- Passage to read

____________________

Booted sailors set sights on Supreme Court
Experts say appeal unlikely to be heardBy David Larter Aug. 9, 2014
A group of 300 sailors separated by the 2011 enlisted retention boards is taking its case to the nation’s highest court.
Although a three-judge panel with the U.S. Court of Appeals in Washington, D.C., dismissed the case on July 11, their attorney, E.W. Keller, said he plans to appeal the decision to the U.S. Supreme Court.
“I think the decision made by the court of appeals is incorrect,” Keller said in a phone interview. “They sort of ignored us and ignored the problem. They are using the military laws and regulations to supersede constitutional rights.”
A number of legal experts said they view the Supreme Court appeal as a long shot.
The federal appeals court ruling followed precedent. Courts generally avoid ruling on civil claims in military personnel decisions outside of clear-cut discrimination cases, legal experts said, leaving the onus on the sailors to prove their records were flagged for the boards unjustly.
“The courts are reluctant to get into the merits of broad policy making,” said Eugene Fidell, a military law expert at Yale University who reviewed the ruling.
In explaining his decision to appeal, Keller said sailors’ employee rights were violated and they should have been allowed an administrative hearing.
Keller also challenged the court’s determination that it didn’t matter whether the service needed to convene the ERBs, as long as Navy officials thought they had a good reason when they did.
Keller said that ruling gives the Navy a blank check to manage its enlisted personnel, even in cases like the ERB, which officials later admitted was poorly handled.
“It was a sham,” Keller said. “They tried to justify it, but the Navy has admitted that it made a mistake. But the court ignored that. Basically [the judges] have said that no matter how wrong it is, the Navy can do it.”
Keller argued before the appeals court that the judge in the federal claims court where the case was first heard shouldn’t have ruled on the matter because she had worked as a civilian attorney for the Navy — a contention also overruled by the appeals court.
‘Chances are slim’
The ERBs separated 2,946 sailors, many of whom were mid-career sailors looking forward to retirement. Some were booted only days or months from their 15-year mark and eligibility for early retirement.
Legal experts interviewed by Navy Times disagreed over whether the Navy should be given expansive force-shaping authority not subject to liability claims.
Raymond Toney, a private defense lawyer who specializes in military cases, said the courts should exercise more oversight.
“The military is given a lot of discretion and probably more discretion than it has earned,” he said, adding that inherent flaws in the system make it unlikely that the sailors will have their case heard by the Supreme Court.

____________________

- Data block
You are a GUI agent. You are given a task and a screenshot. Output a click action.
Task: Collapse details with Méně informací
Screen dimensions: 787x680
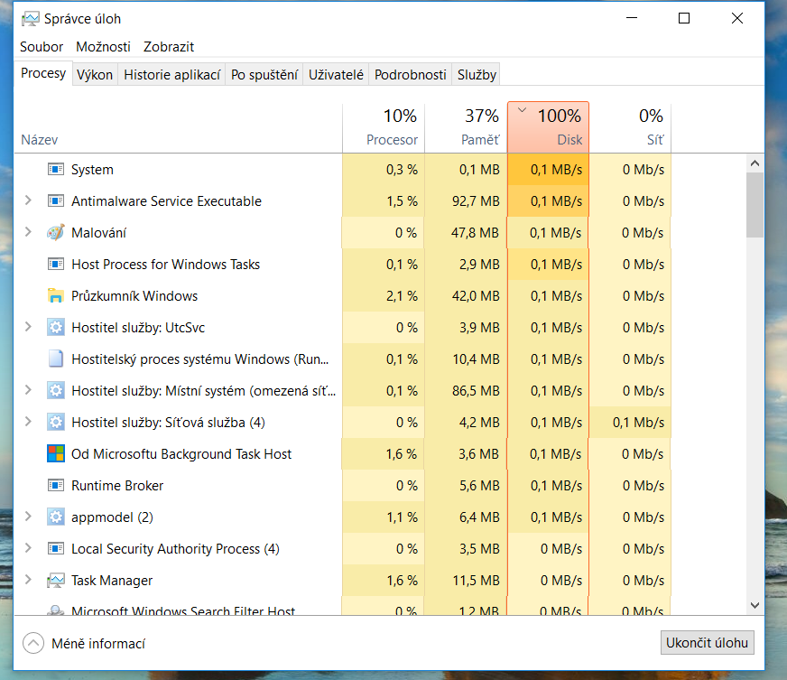[x=84, y=644]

____________________

- Task item A
List every person named in the article about the booted sailors' Supreme Court appeal.
- Task item B
According to the article about the booted sailors, how many sailors did the ERBs separate?
- Task item C
From the article about the booted sailors, echo everything from "Keller said that" down to "was poorly handled.".

- Written response A
David Larter
E.W. Keller
Eugene Fidell
Raymond Toney

- Written response B
2,946 sailors.

- Written response C
Keller said that ruling gives the Navy a blank check to manage its enlisted personnel, even in cases like the ERB, which officials later admitted was poorly handled.